I say all this not to present a picture of a virtuous music in a sinful world, but to point up the problems of a special music in an alien and inapposite world.

This sentence is extremely telling, because it shows Babbitt’s understanding of the musical world as a whole, and the relationship of a composer of “advanced” music to it. Earlier in the article he explains the relationship between advanced music composition and scientific research. He sees a very close relationship, and it’s easier to understand that when you realize that he was writing in the era when electronic sound synthesis was just getting started, and that a scientific study of the nature of sound was an absolute necessity for synthesis to work. It was natural for a composer working out the implications of his project (for Babbitt, the project was huge—the application of the ideas behind the 12-tone method to other “parameters” of musical sound, including rhythm, volume, and tone-color) to think and speak in the language of a researcher, and to see his desk as a lab table.

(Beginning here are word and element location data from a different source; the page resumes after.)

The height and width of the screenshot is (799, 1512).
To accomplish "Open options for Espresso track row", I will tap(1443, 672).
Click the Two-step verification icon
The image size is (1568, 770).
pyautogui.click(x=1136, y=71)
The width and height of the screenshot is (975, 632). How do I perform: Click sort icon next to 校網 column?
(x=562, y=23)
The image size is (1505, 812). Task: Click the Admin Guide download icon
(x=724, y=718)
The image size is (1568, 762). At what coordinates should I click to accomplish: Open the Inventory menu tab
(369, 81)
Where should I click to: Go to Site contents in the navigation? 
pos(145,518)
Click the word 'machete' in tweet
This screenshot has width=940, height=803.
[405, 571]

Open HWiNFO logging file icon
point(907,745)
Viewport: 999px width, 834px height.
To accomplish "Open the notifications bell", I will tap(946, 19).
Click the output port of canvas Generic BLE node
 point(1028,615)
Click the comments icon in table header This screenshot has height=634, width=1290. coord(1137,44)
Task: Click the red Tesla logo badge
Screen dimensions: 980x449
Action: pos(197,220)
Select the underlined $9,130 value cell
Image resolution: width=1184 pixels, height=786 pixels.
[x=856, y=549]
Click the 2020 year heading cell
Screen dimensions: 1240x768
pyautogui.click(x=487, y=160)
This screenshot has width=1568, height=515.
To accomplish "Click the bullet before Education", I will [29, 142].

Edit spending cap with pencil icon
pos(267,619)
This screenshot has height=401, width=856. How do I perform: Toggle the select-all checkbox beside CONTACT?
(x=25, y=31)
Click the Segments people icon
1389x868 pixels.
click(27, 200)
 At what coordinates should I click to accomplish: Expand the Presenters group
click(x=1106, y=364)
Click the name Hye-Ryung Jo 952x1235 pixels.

Science didn’t have to deal with a public rendering judgments on its findings (though in our current conservative postmodern environment, it really does have to deal with thumbs up or down from the audience), and Babbitt was clearly frustrated that music wasn’t taken as seriously. I’ve always believed that with these pronouncements, in “Who Cares if You Listen” and other writings, Babbitt was overstating his case in order to underline his point about artistic integrity.

His own music, when played well and received in good faith, belies any idea of inexpressive mathematics. From the punning titles (Whirled Series always gives me a chuckle) to the airy, almost swinging feel of the pointillist rhythms, Babbitt’s music is simultaneously challenging and inviting. It treats everyone, listener and performer alike, seriously and humanely. Like a colleague.